- WHAT TO WORK ON: Pick out every line below that contains the word "computer" and copy each of those lines.

————

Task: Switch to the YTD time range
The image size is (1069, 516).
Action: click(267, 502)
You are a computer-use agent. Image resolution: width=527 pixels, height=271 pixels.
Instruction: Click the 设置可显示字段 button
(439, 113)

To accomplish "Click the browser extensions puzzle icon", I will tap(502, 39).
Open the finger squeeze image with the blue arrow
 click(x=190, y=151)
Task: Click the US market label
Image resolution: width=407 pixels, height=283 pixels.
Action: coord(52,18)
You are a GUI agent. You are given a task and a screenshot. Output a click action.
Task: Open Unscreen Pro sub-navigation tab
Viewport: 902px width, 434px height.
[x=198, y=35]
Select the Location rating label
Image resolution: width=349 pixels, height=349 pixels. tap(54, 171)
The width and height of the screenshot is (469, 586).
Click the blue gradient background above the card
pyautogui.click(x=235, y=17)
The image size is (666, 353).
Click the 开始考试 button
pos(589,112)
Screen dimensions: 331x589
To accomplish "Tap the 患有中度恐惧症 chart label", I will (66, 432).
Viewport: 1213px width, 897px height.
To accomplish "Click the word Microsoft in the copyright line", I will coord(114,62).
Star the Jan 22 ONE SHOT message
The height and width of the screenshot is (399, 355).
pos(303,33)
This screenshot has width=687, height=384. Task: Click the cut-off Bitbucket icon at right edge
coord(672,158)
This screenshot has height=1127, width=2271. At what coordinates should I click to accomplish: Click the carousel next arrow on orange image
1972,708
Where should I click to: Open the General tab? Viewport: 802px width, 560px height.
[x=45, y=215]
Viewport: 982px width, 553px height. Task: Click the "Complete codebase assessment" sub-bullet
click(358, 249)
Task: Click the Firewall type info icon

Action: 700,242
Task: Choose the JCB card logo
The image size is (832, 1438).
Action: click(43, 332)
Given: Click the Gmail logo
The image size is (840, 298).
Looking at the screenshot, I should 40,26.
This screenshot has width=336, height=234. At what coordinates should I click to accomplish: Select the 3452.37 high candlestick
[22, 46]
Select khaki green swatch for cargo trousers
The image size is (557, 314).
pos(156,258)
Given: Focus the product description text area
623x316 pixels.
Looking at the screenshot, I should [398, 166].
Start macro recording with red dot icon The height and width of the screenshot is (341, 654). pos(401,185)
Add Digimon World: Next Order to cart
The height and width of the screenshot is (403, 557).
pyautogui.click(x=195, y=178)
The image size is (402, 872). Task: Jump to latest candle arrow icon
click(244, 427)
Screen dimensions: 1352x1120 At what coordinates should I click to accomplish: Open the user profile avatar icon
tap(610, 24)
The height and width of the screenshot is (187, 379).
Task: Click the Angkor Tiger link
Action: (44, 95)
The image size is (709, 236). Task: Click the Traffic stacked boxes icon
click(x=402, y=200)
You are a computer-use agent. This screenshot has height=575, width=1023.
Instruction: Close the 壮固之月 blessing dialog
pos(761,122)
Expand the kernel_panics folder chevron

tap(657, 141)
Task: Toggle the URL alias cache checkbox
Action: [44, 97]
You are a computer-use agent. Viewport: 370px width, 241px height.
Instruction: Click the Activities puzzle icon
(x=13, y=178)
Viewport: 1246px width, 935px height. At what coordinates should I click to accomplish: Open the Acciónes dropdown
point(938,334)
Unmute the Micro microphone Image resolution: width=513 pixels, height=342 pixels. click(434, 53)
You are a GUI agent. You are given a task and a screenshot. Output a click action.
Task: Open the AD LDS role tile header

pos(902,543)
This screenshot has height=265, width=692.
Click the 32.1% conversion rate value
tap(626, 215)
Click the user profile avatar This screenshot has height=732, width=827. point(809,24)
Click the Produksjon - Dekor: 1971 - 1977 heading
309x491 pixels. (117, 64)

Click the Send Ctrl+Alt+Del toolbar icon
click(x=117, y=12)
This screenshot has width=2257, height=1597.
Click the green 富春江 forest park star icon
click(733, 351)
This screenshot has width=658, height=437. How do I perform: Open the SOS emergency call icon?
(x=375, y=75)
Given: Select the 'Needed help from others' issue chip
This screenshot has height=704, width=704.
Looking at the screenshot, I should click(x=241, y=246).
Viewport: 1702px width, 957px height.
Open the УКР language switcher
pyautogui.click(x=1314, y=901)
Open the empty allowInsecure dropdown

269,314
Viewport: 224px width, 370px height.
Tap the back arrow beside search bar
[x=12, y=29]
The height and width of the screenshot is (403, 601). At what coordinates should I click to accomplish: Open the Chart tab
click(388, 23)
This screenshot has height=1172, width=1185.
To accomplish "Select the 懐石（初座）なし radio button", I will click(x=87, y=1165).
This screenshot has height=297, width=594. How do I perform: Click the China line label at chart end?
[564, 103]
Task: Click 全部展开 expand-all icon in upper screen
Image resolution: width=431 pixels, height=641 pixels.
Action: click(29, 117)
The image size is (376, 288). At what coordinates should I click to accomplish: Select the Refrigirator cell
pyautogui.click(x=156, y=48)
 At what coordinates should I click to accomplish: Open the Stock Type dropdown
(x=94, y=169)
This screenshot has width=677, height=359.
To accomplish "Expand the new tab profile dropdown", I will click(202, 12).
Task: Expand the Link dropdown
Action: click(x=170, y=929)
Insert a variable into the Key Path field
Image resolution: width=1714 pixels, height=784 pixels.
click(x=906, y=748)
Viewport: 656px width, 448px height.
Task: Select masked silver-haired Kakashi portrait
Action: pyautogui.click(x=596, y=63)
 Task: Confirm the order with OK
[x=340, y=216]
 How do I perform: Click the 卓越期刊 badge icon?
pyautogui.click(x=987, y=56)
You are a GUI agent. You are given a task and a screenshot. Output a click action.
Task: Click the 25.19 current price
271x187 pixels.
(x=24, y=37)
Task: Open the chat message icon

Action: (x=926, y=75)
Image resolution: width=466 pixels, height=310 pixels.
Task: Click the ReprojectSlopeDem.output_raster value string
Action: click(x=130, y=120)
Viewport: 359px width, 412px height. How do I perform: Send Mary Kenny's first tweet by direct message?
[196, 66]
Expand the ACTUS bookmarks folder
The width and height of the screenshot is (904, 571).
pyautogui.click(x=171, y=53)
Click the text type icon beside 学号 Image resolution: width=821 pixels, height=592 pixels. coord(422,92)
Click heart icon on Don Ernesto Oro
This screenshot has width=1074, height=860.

————

- RESULT FOR THIS TASK:
You are a computer-use agent. Image resolution: width=527 pixels, height=271 pixels.
You are a computer-use agent. This screenshot has height=575, width=1023.
You are a computer-use agent. Viewport: 370px width, 241px height.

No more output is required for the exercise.